Desktop distro’s have wonderful graphical disk space analysis programs such as Baobab (KDirStat), QDirStat, xdiskusage, duc, JDiskReport and with your desktop distro being connected to the internet, even if you dont already have them installed, installing them from your repositories is easy. You can quickly drill down using these treemapper programs and find the culprit for filling your disk up.
In the datacentre, things are never so easy. You have no internet access, and no local repository configured, and even if you did, you have no change control to install it on a live system, and even if you did, no GUI to view it. All you have is a production problem, a stressed out ops manager and a flashing cursor winking at you -oh and native tools.

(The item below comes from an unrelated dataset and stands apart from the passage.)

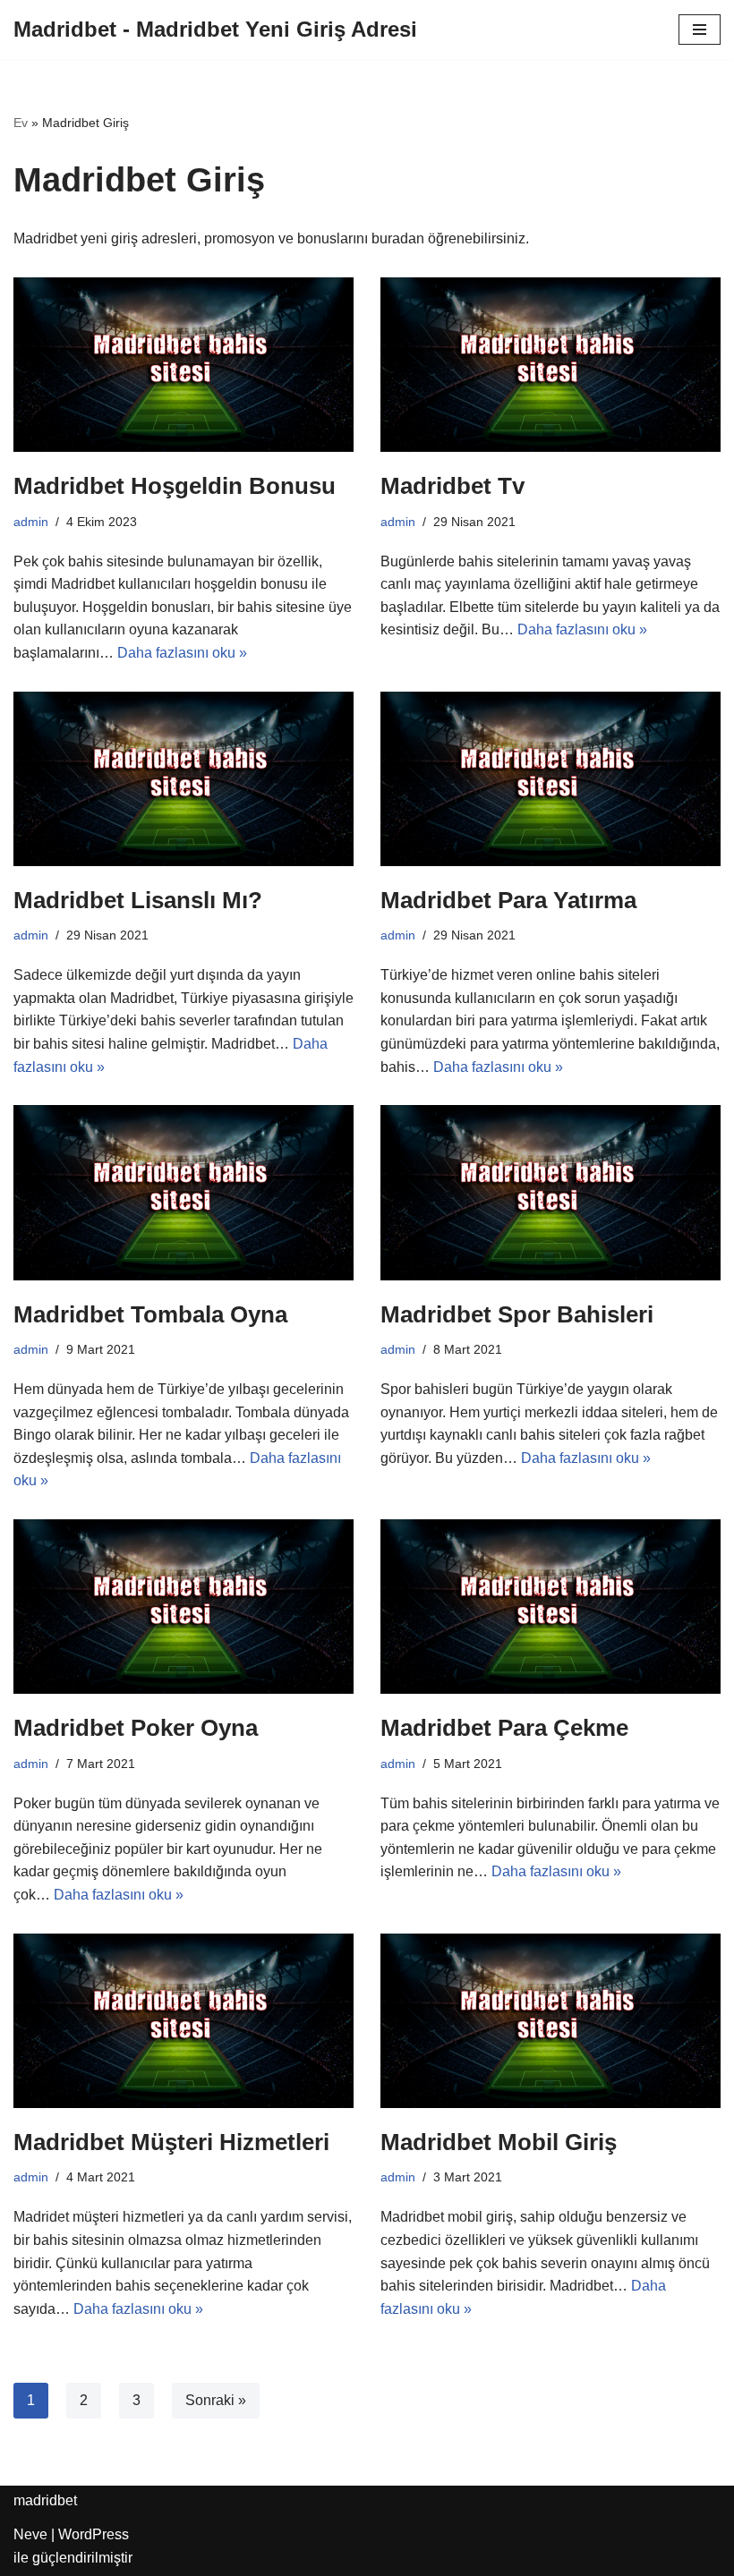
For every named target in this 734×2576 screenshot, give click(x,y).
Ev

Sure, you can use the find command to go looking for files over a certain size,
find ./ -type f -size +1000000M -exec ls -al {} \;
removing a zero and re-running as required until it starts finding something, but you’ll fight with the find command syntax for 15 minutes trying to get it to work, only to be unconvinced of the results. As good as find is, it’s not exactly easy trying to put together a command that does something that should be simple.
Here is a much simpler solution. Just use du. In particular…
du -h –max-depth=1
This will summarize the size of the top level sub-directories underneath your present working directory. You then cd in to the biggest one, run it again and repeat until you basically end up digging down and arriving at the largest file on disk – in my case a 32GB mysql database in /var/lib/mysql/zabbix.
So there you go. Have a play with it and you’ll see what I mean. It’s my favourite way of finding out what’s eating all my disk space.
Using QDIRSTAT on headless servers
We live in strange times, where despite the best efforts of the likes of Edward Snowden to open our eyes to the fact that we’re being monitored at any and every opportunity by the intelligence community, we’re still hell bent on moving our enterprise computing into huge corporate cloud data centres that the CIA and NSA have back doors into. If you think “That’s OK, I have nothing to hide.” then great. How ’bout you hand me your phone and let me go and have a good look around it? Oh, that’s not OK? Well make your mind up, will you? You think you’re gonna be as successful as Google and Amazon if you use their cloud services? Whose cloud service do you think they use? That’s right, their own. So your Cloud is their On Prem. I know, I’m such a cynic.
For those who are tasked with monitoring disk space consumption on their cloud servers, containers, headless stuff, you can use a neat little qdirstat cache file writer to generate a cache file that you can then open in qdirstat on your workstation for analysis.
I’ve summarised its use below, assuming you’ll understand what each command is doing.
ssh myserver
sudo cd /usr/local/bin
sudo wget https://github.com/shundhammer/qdirstat/raw/master/scripts/qdirstat-cache-writer
sudo chmod +x qdirstat-cache-writer
sudo qdirstat-cache-writer / ~/myserver-root.cache.gz
exit
scp "root@myserver:~/*.cache.gz" ~/
sudo chmod 777 ~/*.cache.gz
sudo apt-get install qdirstat
qdirstat --cache ~/myserver-root.cache.gz
I’d like to issue a special thanks to Mike Schlegel in the comments section below for dragging me kicking and screaming into the 21st Century. I guess there’s still some of us out there who are clever enough to be working with Linux but stupid enough that we didn’t buy Bitcoin at 10$ back in 2012 when I started this blog.
Time to get into the 21st century now that it’s already 20 years old:
https://github.com/shundhammer/qdirstat/blob/master/doc/QDirStat-for-Servers.md
Well done for pointing that out Mike.